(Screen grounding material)
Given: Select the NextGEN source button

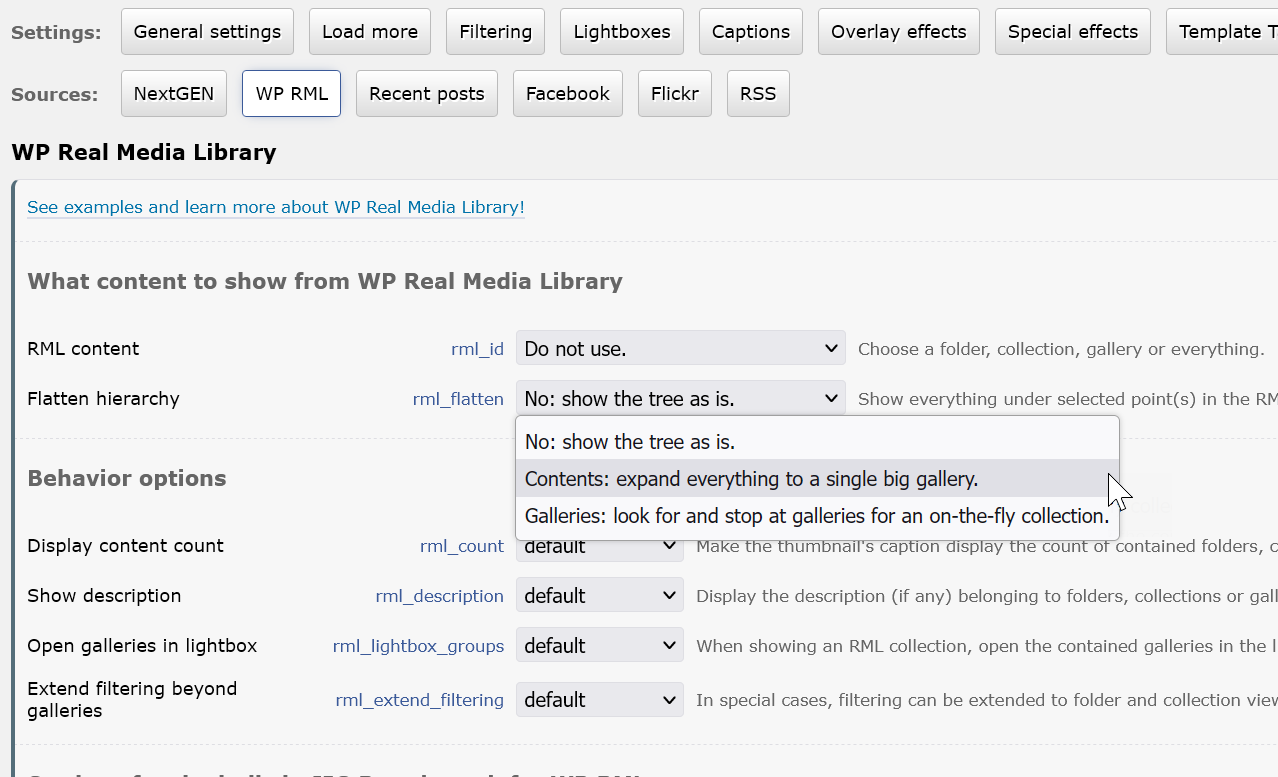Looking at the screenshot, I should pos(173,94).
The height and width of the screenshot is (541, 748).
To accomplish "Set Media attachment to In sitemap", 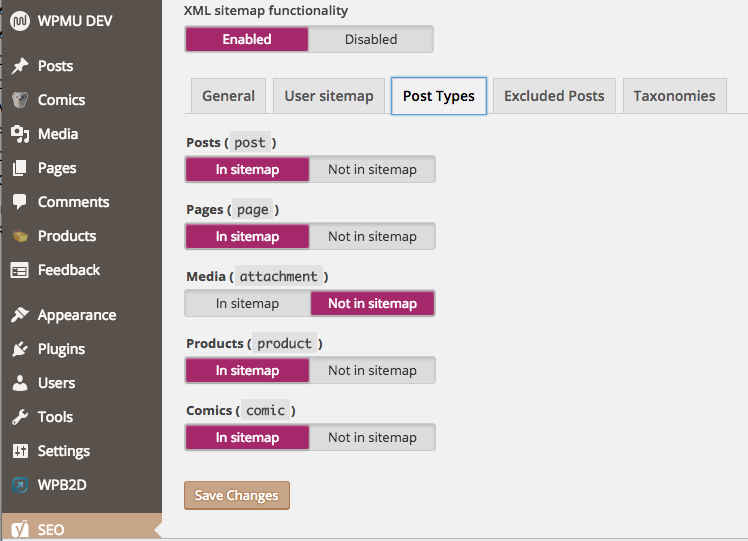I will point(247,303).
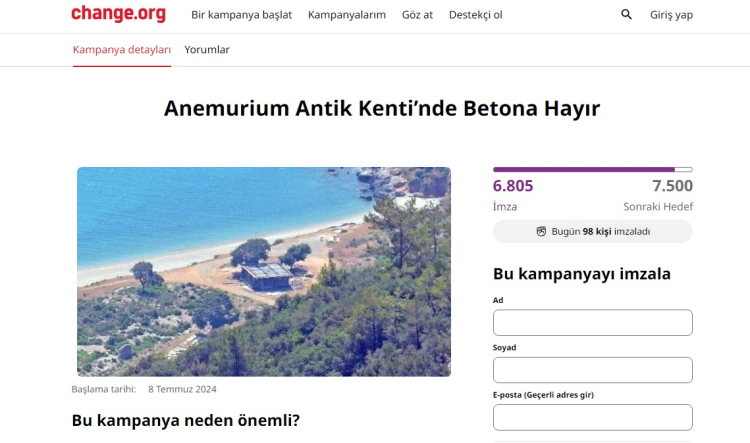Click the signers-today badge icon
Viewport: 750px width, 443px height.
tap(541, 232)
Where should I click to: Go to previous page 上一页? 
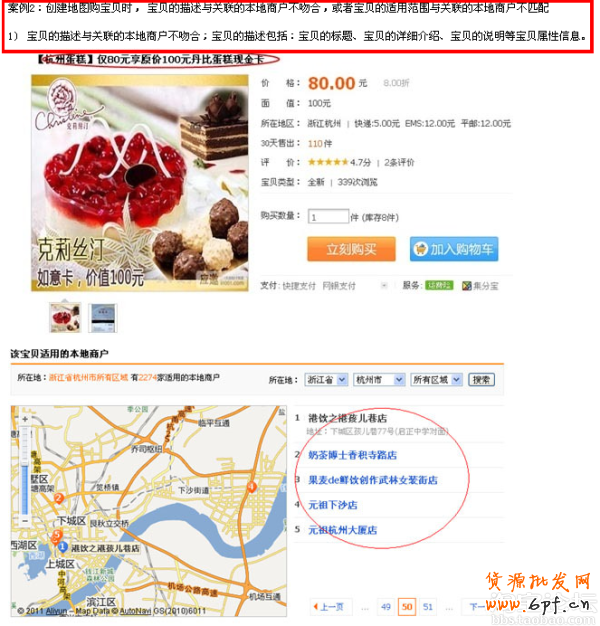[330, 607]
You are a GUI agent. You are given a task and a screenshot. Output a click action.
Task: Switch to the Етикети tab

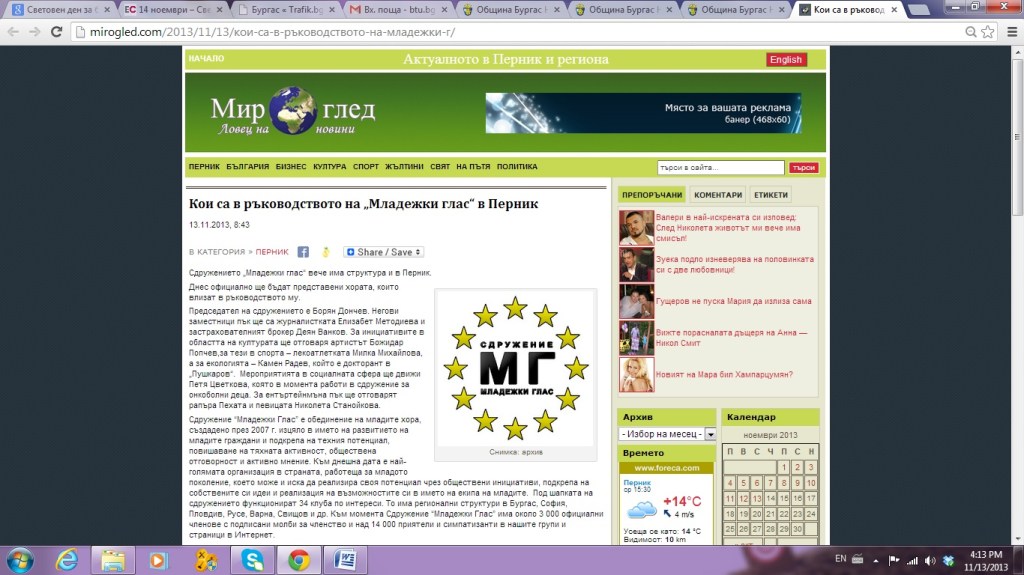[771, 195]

DIRECTIONS
Can you write out, word for word, the part of the material that begins with the line containing "Where should I" and runs through the end of the material, leaving out the pictures?

RESPONSE FOR THIS EXERCISE
Where should I click to: Go to previous page 上一页? 
[330, 607]
You are a GUI agent. You are given a task and a screenshot. Output a click action.
Task: Switch to the Етикети tab

[771, 195]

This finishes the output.